Physiologiquement, la cochlée, qui se trouve dans l’oreille interne, est le siège de la transformation des vibrations sonores en message nerveux. Messages qui sont ensuite interprétés par le cerveau. Les implants cochléaires sont destinés à remplacer une cochlée défaillante, due au vieillissement ou à une maladie génétique. Ces prothèses auditives très perfectionnées sont composées d’une partie externe et d’une partie interne. Placée derrière l’oreille, la partie externe comporte un microphone qui capte les sons extérieurs et les voix qu’il transmet ensuite au processeur. Celui-ci, transforme les informations acoustiques en messages, qui sont ensuite transmises à une antenne aimantée positionnée sur le crâne. Des ondes radio sont envoyées au travers de la peau à l’implant, qui est placé chirurgicalement dans l’oreille interne. L’implant transforme les informations reçues transmises par l’antenne en signaux électriques, qui via une électrode, stimulent les fibres du nerf auditif. Les aires auditives du cerveau sont capables d’analyser le message et les décodent comme des sons.

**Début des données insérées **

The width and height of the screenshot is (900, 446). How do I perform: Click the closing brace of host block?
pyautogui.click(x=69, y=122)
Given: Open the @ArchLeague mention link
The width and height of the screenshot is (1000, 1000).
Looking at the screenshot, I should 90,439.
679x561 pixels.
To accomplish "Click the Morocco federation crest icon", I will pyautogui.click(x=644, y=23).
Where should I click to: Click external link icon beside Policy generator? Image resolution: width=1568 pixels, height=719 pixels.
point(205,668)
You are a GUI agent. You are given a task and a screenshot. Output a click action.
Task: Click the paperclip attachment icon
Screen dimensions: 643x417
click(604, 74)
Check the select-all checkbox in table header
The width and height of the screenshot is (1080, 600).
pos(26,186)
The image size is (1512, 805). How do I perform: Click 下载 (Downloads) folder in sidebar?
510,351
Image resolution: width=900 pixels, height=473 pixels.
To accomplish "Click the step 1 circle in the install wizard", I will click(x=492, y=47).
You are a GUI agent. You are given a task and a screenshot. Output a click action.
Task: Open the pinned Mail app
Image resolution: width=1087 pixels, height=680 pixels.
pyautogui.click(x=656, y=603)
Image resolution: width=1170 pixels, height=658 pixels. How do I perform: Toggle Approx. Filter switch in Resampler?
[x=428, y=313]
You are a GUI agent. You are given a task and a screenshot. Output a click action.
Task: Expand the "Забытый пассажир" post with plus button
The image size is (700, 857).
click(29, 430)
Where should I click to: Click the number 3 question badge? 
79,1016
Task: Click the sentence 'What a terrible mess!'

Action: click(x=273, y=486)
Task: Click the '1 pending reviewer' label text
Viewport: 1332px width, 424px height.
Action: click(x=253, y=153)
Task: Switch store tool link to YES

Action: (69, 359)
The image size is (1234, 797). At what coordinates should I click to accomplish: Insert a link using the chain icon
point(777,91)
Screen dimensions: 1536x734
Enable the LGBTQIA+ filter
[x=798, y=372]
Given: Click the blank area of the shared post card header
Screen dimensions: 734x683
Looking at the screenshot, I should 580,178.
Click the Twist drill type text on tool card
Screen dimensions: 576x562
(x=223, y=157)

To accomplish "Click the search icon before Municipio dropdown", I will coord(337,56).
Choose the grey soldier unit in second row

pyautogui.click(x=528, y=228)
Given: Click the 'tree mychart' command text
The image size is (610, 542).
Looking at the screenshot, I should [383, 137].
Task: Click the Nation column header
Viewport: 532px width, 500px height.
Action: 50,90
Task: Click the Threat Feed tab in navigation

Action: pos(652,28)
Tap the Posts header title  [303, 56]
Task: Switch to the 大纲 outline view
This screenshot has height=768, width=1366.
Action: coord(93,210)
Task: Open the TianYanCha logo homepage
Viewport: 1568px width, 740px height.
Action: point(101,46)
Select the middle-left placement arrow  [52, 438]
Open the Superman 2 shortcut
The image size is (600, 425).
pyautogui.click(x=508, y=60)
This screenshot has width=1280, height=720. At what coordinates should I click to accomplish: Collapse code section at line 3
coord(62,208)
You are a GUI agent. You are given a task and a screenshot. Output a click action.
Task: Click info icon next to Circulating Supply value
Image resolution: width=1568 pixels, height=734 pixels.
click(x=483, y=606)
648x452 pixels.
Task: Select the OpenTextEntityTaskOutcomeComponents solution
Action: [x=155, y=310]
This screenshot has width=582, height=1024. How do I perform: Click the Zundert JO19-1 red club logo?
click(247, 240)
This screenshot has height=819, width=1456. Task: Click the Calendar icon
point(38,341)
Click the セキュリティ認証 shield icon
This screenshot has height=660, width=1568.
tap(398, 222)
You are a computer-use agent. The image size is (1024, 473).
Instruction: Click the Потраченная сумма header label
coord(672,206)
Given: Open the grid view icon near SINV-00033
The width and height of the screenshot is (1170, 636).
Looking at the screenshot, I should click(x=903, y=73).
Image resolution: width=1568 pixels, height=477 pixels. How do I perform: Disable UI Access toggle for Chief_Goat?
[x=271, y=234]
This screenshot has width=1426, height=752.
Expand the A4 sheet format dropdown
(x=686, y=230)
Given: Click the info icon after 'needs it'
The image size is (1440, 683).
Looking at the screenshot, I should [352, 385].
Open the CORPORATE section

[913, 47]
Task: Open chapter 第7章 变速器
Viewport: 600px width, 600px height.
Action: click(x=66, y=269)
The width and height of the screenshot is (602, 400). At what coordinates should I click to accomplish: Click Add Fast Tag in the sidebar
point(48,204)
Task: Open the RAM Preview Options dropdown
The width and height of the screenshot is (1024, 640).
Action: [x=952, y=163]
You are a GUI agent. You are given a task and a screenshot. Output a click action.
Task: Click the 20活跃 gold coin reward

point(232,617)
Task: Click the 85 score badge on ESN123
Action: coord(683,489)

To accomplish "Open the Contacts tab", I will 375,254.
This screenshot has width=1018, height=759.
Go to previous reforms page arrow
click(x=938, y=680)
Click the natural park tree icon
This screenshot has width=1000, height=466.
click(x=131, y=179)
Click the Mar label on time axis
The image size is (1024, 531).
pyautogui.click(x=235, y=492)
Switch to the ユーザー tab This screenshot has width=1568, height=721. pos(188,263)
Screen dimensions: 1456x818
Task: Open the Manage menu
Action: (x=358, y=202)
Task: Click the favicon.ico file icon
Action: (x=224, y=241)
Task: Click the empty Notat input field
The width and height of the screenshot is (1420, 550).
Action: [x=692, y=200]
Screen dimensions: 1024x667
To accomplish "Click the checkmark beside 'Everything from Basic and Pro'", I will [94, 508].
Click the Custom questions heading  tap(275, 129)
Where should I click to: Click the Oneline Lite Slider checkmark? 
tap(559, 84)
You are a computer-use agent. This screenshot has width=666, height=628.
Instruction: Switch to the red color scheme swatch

Depuis 2009, les patients peuvent être implantés des deux côtés. Auparavant, l’implantation était uniquement unilatérale. Le bilan complet reste une étape inévitable avant une implantation.
Pour qui ?
Aujourd’hui, les indications pour la pose d’implants sont : les adultes devenus sourds des deux oreilles par vieillissement naturel (surdité bilatérale profonde) et les enfants atteints de surdité congénitale profonde ou du syndrome de Usher.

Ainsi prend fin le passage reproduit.